HOMEWORK 2

Mark cloned the human mitogen-activated protein kinase-activated protein kinase 3(MAPKAPK3) gene last year(accession number is NM_004635.2). Recently he found that NCBI had updated this gene. How could he find out the similarities between the new one and his old one?
1. Click here to get to the NCBI home page, change pull-down to menu to Nucleotide, if you type MAPKAPK3 or NM_004635, the website will lead you to the current version of the gene NM_004635.3; if you type NM_004635.2, it will lead you to the history, click on the link at Jul 3 2001 1:46. The page you see is in GenBank format.
2. Transfer from GenBank format to Fasta format(a common format for bioinformatics program): Here are two different ways for converting files:
  1. In the NCBI website, choose the 'FASTA' next to 'Display' and click on 'Display' botton.
  2. Use the READSEQ program as demonstrated in the class. READSEQ can be reached at Baylor College of Medicine. Copy the GenBank format of NM_004635.2 and NM_004635.3 (From the line beginning with 'LOCUS' till line beginning with '//') and paste them to READSEQ to get the FASTA format of nucleotide sequences.
  Is there any difference between the fasta files by the above methods?
3. Compare the sequences of NM_004635.3 with NM_004635.2. Click on the NCBI blast 2 sequences.
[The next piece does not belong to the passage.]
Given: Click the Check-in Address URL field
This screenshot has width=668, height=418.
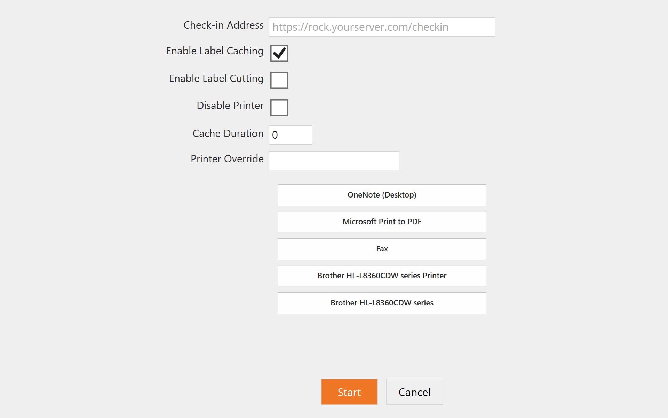Looking at the screenshot, I should click(x=382, y=27).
Copy and paste your NM_004635.2 and NM_004635.3 sequences in fasta format to the sequence boxes, and click on align. Which part of the sequences are identical? Compare the results with and without filter.
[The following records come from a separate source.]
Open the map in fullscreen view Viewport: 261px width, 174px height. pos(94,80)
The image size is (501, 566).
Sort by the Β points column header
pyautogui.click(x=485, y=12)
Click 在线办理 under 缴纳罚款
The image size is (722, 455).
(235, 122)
How could you find the genomic location of NM_004635.2?

We can use UCSC BLAT tool. BLAT can quickly find genomic sequences of 95% or greater similarity by keeping an index of the entire genome in memory. Click UCSC Genome Bioinformatics website, and choose on Blat from left frame to go to the BLAT Browser. Paste the raw sequense or FASTA-formated sequence obtained in the last question to the big text box, choose the human Genome, July 2003 Assemblly ,DNA in Query type and press submit botton.
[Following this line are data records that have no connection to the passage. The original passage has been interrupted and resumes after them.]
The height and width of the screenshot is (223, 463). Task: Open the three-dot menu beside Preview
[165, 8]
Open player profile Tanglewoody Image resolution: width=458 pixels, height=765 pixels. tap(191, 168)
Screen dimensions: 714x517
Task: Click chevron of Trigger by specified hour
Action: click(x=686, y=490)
There are 3 hits for NM_004635.2. The first one is on chromosome 3, and is the best among the three hits because of the dramatic differences in the SCORE, the length of the alignment(only misssed 10 bases by comparing query START, END and QSIZE), and the percent IDENTITY. To obtain more information on the first hit, click on the details link. This page includes three parts: NM_004635 sequence, the genomic sequence and the alignment of the NM_004635 to the genomic sequence. The MATCHING BASES between the cDNA and genomic sequence are in upper case and darker blue, Gaps are in lower-case and black. Light blue and upper-cases indicate the the BOUNDARIES of the aligned regions on the either side of a gap and are often splices sites.